### What to produce:
Could you please return each line of the data that has the word "Switch"?

Records from a collection:
************

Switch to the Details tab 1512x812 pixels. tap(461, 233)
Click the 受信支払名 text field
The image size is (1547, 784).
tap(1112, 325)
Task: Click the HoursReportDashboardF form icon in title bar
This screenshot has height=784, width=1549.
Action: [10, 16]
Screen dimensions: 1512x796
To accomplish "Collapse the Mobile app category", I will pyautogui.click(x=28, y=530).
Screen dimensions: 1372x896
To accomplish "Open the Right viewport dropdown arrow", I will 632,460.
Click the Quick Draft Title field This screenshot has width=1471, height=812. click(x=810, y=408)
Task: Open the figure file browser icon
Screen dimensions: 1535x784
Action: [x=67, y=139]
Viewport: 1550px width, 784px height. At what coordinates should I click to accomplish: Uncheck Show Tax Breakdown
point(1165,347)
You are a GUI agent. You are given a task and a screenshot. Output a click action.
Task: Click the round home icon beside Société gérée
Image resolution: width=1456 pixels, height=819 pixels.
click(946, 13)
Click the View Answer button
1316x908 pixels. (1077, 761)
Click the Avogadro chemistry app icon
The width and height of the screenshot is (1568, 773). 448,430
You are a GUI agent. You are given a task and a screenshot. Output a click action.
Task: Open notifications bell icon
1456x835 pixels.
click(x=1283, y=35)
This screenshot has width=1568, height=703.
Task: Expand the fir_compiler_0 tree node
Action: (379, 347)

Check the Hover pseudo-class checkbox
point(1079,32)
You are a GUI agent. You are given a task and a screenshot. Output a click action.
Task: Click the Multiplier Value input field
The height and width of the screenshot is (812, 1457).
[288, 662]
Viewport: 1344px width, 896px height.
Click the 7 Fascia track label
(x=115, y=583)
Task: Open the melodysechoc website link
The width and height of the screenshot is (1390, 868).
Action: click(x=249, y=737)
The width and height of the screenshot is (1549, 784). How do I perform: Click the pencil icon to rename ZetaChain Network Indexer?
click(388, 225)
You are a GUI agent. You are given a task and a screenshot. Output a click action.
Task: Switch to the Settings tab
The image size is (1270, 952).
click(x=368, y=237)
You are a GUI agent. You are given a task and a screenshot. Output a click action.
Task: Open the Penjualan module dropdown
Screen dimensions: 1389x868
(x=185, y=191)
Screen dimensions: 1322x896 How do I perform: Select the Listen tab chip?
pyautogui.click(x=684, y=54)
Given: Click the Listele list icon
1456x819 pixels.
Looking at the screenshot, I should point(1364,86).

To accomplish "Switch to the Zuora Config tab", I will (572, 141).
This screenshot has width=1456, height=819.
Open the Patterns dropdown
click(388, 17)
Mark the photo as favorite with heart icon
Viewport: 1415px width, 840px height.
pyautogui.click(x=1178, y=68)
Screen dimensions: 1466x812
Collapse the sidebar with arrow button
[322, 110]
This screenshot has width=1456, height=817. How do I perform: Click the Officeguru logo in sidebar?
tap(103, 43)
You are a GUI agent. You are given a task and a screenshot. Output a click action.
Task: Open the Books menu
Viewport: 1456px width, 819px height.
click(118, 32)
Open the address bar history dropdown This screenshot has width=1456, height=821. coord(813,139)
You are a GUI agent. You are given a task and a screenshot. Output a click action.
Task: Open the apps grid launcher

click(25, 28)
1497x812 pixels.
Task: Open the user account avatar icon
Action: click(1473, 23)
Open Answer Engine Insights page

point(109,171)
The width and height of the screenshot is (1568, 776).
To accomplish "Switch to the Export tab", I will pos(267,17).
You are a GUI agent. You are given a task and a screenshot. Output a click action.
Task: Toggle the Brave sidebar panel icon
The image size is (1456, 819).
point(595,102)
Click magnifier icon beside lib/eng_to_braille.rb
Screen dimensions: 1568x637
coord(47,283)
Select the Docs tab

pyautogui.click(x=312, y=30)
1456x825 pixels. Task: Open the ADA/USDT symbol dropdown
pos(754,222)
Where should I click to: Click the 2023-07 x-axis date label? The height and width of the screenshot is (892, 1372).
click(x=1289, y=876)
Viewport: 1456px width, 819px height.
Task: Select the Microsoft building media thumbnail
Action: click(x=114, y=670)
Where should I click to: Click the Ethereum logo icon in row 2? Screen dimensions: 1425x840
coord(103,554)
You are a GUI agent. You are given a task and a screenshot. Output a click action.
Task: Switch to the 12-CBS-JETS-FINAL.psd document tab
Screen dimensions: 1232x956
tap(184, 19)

************

### Result below:
Switch to the Details tab 1512x812 pixels. tap(461, 233)
Task: Switch to the Settings tab
To accomplish "Switch to the Zuora Config tab", I will (572, 141).
To accomplish "Switch to the Export tab", I will pos(267,17).
Task: Switch to the 12-CBS-JETS-FINAL.psd document tab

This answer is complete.